George Tirebiter II was named the official mascot on September 28, 1950. He made his official debut at a football spirit rally for the USC-Iowa game on September 29.

==Statue==
In 2006, USC unveiled a statue celebrating the mascot's memory. The life-size statue portrays George Tirebiter II (although he is often mistaken for George Tirebiter I) with a small piece of chewed tire and is located at the south end of campus on Trousdale Parkway between the Mudd Hall of Philosophy and the Leventhal School of Accounting. George is facing Exposition Park and the Los Angeles Memorial Coliseum: the home stadium for USC Trojans football. During "Troy Week", the week before the annual rivalry football game against UCLA, the Trojan Knights, with the help of USC facilities management, erect a cardinal and gold doghouse around the statue to protect it from possible vandalism.
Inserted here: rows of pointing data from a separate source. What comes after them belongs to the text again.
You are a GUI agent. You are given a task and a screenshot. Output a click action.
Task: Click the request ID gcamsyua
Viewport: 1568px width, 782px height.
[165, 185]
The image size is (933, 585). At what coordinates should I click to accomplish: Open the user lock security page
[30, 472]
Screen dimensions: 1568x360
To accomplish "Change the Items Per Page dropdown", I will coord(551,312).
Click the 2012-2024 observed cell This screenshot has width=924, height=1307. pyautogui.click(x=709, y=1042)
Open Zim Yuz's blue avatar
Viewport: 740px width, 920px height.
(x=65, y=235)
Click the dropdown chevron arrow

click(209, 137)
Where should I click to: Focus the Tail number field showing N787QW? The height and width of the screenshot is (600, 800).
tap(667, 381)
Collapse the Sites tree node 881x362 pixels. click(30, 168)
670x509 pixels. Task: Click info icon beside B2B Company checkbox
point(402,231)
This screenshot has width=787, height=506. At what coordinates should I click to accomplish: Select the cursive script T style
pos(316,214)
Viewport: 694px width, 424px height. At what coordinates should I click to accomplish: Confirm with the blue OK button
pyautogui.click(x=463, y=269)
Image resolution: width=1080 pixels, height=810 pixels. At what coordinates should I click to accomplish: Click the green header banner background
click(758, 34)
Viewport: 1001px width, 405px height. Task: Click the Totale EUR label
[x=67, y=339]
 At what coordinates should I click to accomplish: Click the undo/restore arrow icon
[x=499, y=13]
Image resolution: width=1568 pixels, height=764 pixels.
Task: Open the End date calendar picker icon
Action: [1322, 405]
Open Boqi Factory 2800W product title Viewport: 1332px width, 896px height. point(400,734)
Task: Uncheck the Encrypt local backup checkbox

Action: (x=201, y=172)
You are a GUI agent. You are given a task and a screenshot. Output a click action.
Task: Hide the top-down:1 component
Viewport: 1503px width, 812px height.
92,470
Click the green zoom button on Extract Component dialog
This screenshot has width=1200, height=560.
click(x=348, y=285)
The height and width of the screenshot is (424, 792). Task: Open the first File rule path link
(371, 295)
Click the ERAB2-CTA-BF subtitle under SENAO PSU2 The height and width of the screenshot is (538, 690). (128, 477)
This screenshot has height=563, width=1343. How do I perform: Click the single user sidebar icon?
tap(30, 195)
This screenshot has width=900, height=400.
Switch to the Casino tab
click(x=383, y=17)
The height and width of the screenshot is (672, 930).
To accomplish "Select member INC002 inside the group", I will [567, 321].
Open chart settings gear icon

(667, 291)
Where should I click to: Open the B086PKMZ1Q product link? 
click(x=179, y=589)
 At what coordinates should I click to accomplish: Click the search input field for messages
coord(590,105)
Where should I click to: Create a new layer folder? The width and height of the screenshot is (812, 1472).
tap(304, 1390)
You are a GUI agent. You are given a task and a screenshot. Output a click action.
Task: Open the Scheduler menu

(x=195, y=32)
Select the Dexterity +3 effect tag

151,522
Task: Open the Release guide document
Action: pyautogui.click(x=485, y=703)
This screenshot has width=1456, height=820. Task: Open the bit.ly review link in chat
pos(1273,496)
The plaque on the statue reads:

George Tirebiter was a shaggy mutt who - for a few glorious years in the '40s and '50s - became a beloved Trojan mascot. No one is quite sure when George wandered onto campus, but his feisty personality made him a student favorite as he chased cars and bit tires along University Avenue, not far from where you stand. He was taken to football games in a limousine where he led the Trojan marching band onto the field, often wearing sweaters and odd little hats. He once drew the cheers of thousands when he bit the mask of UCLA mascot, Joe Bruin, on the nose. Rumor has it there is a transcript on file showing George with a GPA of 3.2 in such courses as Chasing Cats 101 and Biting Tires 270. Of all the great USC mascots, none had the bite of George Tirebiter.

==Cultural references==
The protagonist of the 1970 Firesign Theatre album Don't Crush That Dwarf, Hand Me the Pliers was named George Leroy Tirebiter, after the dog, and that album's movie-within-a-play, High School Madness featured a boy named Porgy Tirebiter. George Leroy Tirebiter appears in other Firesign Theatre works.